**Assignment**
Copy out each entry below verbatim, skipping the images.
========
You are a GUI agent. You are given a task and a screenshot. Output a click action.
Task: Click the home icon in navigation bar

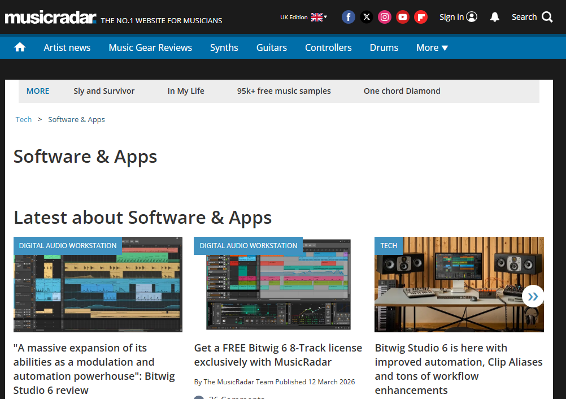20,47
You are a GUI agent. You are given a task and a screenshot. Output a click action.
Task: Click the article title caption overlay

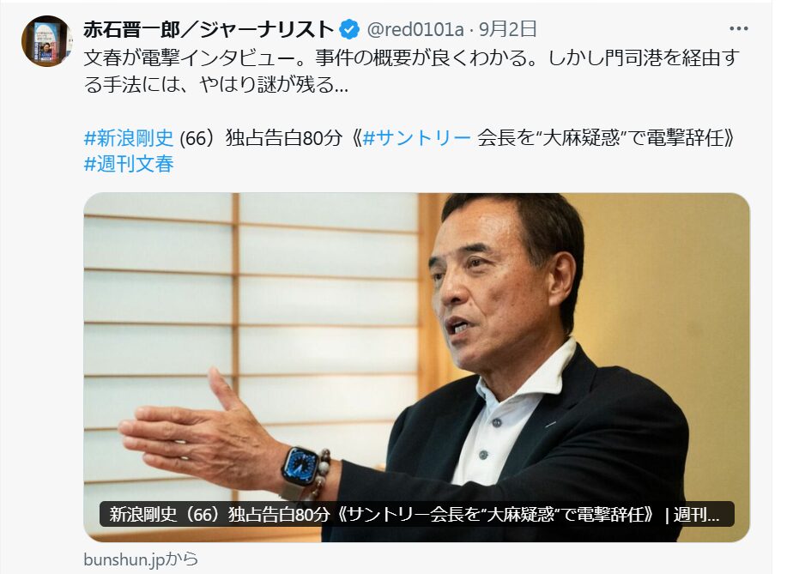(416, 514)
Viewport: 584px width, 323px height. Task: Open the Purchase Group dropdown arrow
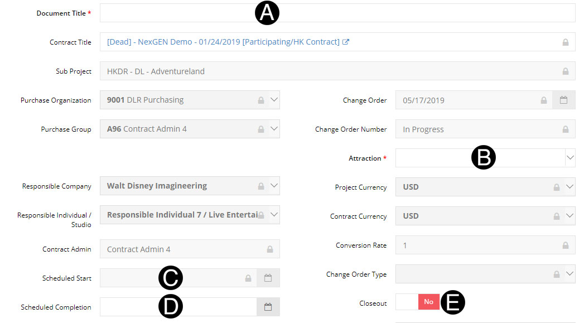[274, 129]
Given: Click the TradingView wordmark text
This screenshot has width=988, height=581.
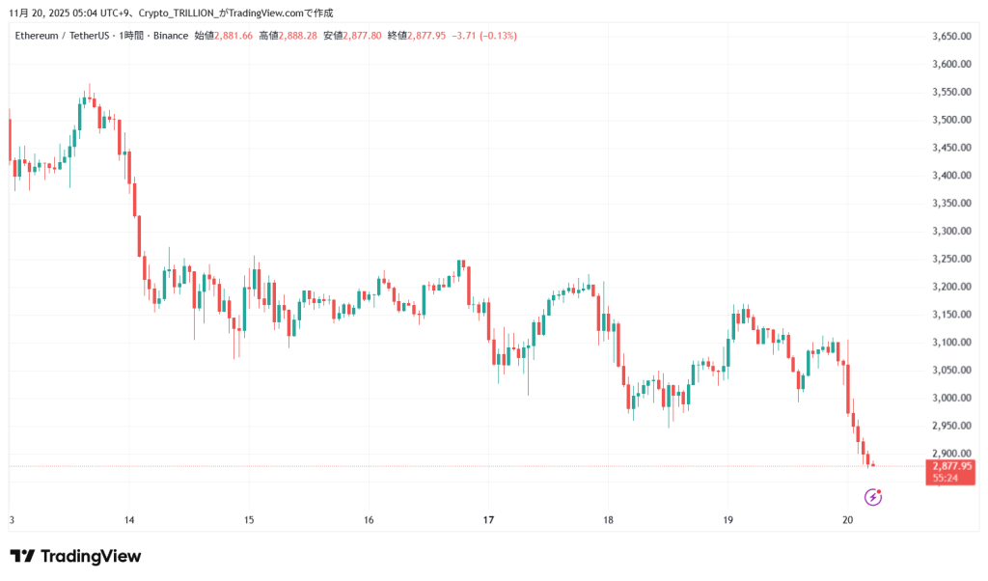Looking at the screenshot, I should (90, 556).
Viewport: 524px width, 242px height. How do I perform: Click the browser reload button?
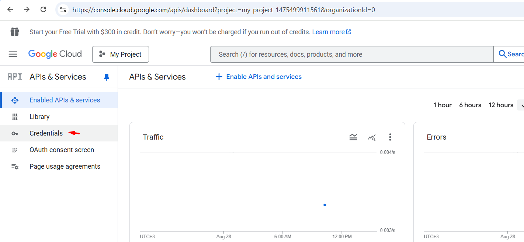[43, 10]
========
**Answer to the problem**
You are a GUI agent. You are given a task and a screenshot. Output a click action.
Task: Click the home icon in navigation bar

20,47
You are a GUI agent. You are given a task and a screenshot. Output a click action.
Task: Click the article title caption overlay

(416, 514)
Viewport: 584px width, 323px height. Task: Open the Purchase Group dropdown arrow
[274, 129]
Given: Click the TradingView wordmark text
This screenshot has width=988, height=581.
Looking at the screenshot, I should (90, 556).
Viewport: 524px width, 242px height. How do I perform: Click the browser reload button?
[43, 10]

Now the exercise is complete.